The third model (\(A_8\)) considers multidimensional triads under the assumption of no correlations between opinions about eight different topics by the same agent and no correlations between opinions of different agents. Here, opinions are generated similarly as in model \(A_1\). Let \(q_t, r_t, s_t\) be the probabilities of opinions \(-1, 0, 1\) of agent i on topic \(t=1,2,\ldots , 8,\) respectively.

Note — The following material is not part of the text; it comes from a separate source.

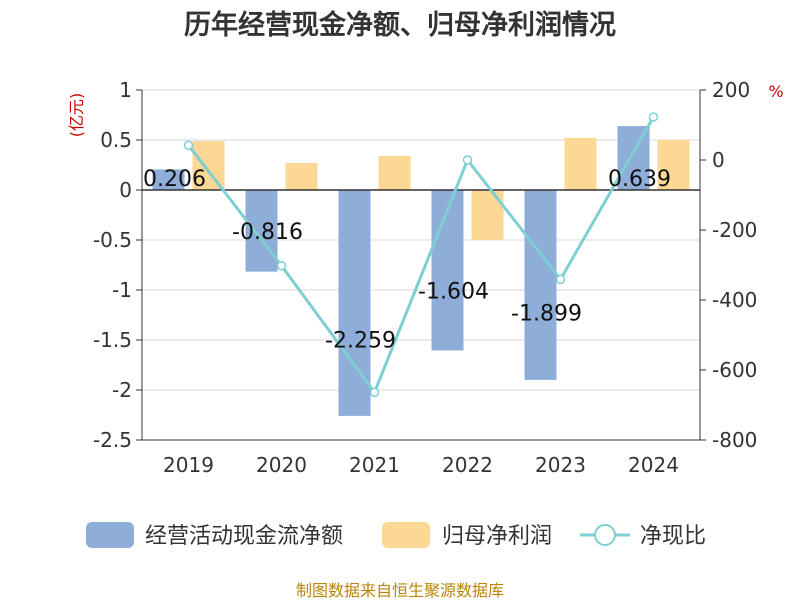 This screenshot has width=800, height=600. What do you see at coordinates (268, 232) in the screenshot?
I see `cashflow-data-label: -0.816` at bounding box center [268, 232].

The probability distribution \(p_t(\Delta _t)\) can be calculated as functions of these probabilities. For example, \(p_t(\Delta _t=0)= q_t^2+ r_t^2+s_t^2\) and \(p_t(\Delta _t=1)\), \(p_t(\Delta _t=2)\) can be obtained analogically. The probability distribution of distances \(P_{8}(x)\) is eight-times convolution of all \(p_t\)’s. Considering the observed values of \(q_t, r_t, s_t\) for different topics, we get the distribution of \(P_8(x)\). Following the definition of the positive link between agents (ij), its probability being positive is \(a(\Theta )=\sum _{x=0}^\Theta P_8(x)\). Hence the probability of getting a balanced multidimensional triad is \(p_{A_8}(\Theta )=a(\Theta )^3+3a(\Theta )b(\Theta )^2\) where \(b(\Theta )=1-a(\Theta )\).

The fourth model (\(E_8\)) also considers multidimensional triads but with assumptions that homophily drives evolution. This model is an extension of the model \(E_1\). Again, we consider randomly distributed signs of links with probabilities a for a positive link and \(b=1-a\) for a negative one. For multidimensional triads, all kinds of triads are possible, yet the probability of obtaining a balanced triad is simple, as \(p_{E_8}(\Theta )=a(\Theta )^3+3a(\Theta )b(\Theta )^2\).

The fifth model (\(C_8\)) assumes that different opinions are correlated, but it disregards correlations among agents. Each random data set is created by shuffling students’ real sets of opinions.

Analysis for models with intermediate numbers of attributes \(A_n\), \(E_n\) and \(C_n\) was performed in the following way. For each number of attributes n, for each combination of n attributes, we generated random data sets and performed similar one- or two-level tests as described above.

Analysis of triads’ transitions

Measuring transition probabilities

To measure the probabilities of triads’ transitions, we enumerated the number of changes of each type between study terms. From term to term, each triad could stay in its state (balanced or unbalanced), change to the opposite state or dissolve. The fraction of disappearing triads was high due to the decreasing number of links in the social network. The disappearance of the links was caused mostly by unrelated to this study link removal from the data set (e.g., by students dropping from classes, transferring to other universities or by students changing means of communication), in addition to students’ social interactions. Therefore, we did not discuss the triad dissolution probability, even though Heider Balance Theory expects balanced triads to decay slower and it is true for our data set (see SM, Fig. S6).

Randomizations

In the node-randomized model, we changed agents’ opinions with probabilities obtained from the NetSense data. The probabilities were different for each topic. The initial opinions were the same as in the real data and we allowed all opinions to change four times to enable a transition from one extreme opinion to the opposite one. Then, we measured probabilities of triad changes from data with randomized node states. In the edge-randomized model, we flipped the signs of edges (from positive to negative and opposite) with probabilities equal to those observed in the NetSense data. In this case, the signs changed in one-step.